Совсем недавно он опять подал наверх две записки, составленные по желанию и частной просьбе двух весьма высоких адресатов: одну — «О состоянии умов в Санкт-Петербурге», вторую — «Об элементах, подготовляющих политические перевороты в государстве». Его благодарили, туманно обещали, что опытность и проницательность его не останутся без применения, после чего опять наступили молчание и пустота. То всеобщее брожение умов, которым заражена была сейчас столица, доносилось до Липранди гулом и рокотом, напоминающим звуки моря, как они чудятся списанному на берег моряку. Но никто, никто не решался взять снова на борт государственной ладьи человека, который единственный, должно быть, сейчас ощущал в себе полную способность разобраться в дарящем хаосе. Сперва ему до головокружения страшным показалось созвучие его собственного мировоззрения с тем, что писала эмигрантская печать. Но потом он привык, успокоился, объяснил себе, что созвучие это кажущееся, просто средства оздоровить страну видят они — и отщепенцы и Липранди — почти одинаково. Например, про царствование Николая в «Полярной звезде» очень справедливо писалось: «Окруженный доносчиками, двумя-тремя полициями, он знал всякое либеральное четверостишие, писанное каким-нибудь студентом, всякий неосторожный тост, произнесенный каким-нибудь молодым человеком, но не имел средства узнать истину, добраться до правды во всем остальном». Вполне, вполне справедливо. Даже о количестве бесполезных полиций. Не хватало просто еще одной, и Липранди точно знал, какой именно, чтобы царь все же знал истину. Из того же второго номера «Полярной звезды», из статьи «Русские вопросы», подписанной псевдонимом «Р. Ч.», что означало, должно быть, «Русский человек», он даже выписал для себя понравившийся ему абзац. В статье этой выражалась уверенность, что скоро новый император непременно освободит крестьян. Безымянный «Р. Ч.» писал, что их «нельзя не освободить, не подвергнув государство финансовому разорению, или дикой пугачевщине, или тому и другому разом». А вот дальнейшее, что писалось, чрезвычайно понравилось Липранди:

«Страшно мне за тебя, моя Россия! Юное правительство, как бы ни было благонамеренно, окружено людьми старыми, для которых личные выгоды значат государственный порядок… Да, если за вопрос освобождения возьмутся люди николаевского периода, они решат его скверно, не беспокоясь о последствиях, решат его со свойственным им корыстолюбием, лицемерием и ловкостью квартального надзирателя, в пользу государственных воров — и только! Для нового вина надо мехи новые: старая истина!»

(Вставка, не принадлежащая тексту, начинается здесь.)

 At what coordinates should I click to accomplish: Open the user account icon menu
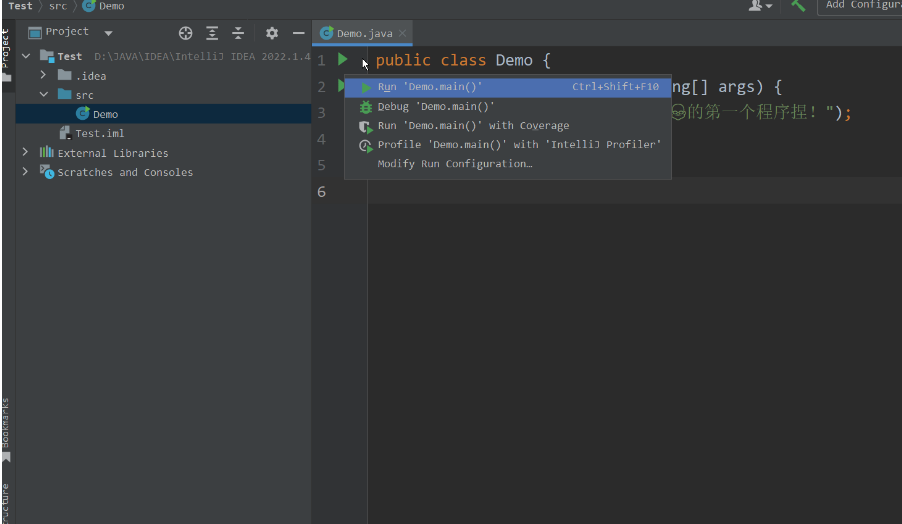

Безусловно, был согласен с этим Липранди: необходимо, крайне необходимо переменить продажных и трусливых холопов. Что же касается чисто возрастного критерия, то здесь автор просто увлекся, разумеется. Разве в возрасте, в летах дело? Мировоззрение, энергия и преданность службе — вот он, один-единственный настоящий критерий. Действующий пока совершенно наоборот — именно полезным людям заграждающий дорогу к службе. Освобождение крестьян? Разумеется, это назревший вопрос. Только никакой самый глубокий и всесторонний проект не заменит совокупности тех сведений, которые принесли бы наверх, обусловив безупречное созвучие реальности этому проекту, люди, воспитанные по идее Липранди, незримые глаза и уши правительства, до последнего дна проникающие щупальца всеведущей власти. Правильно пишет автор этой лондонской статьи: всюду грабят и воруют нещадно, подкупы и взятки разъедают души и учреждения. А над честными — смеются в глаза, называют их то либералами, то недоумками. Тут, конечно, перегибает автор, он считает, что гласность исправит все это на корню, и чертит пренаивно свои рецепты: «Позвольте наконец честным людям, без опасения заточения и ссылки, изобличать изустно и печатно все административные и служебные мошенничества и всех административных и судебных мошенников». Ах ты, святая простота! Да ведь с ними жить потом! Ну изобличишь, а завтра? Что от тебя останется завтра, изобличитель? Нет и еще раз нет. Изобличать следует непременно, только людям, кои так в безвестности и останутся.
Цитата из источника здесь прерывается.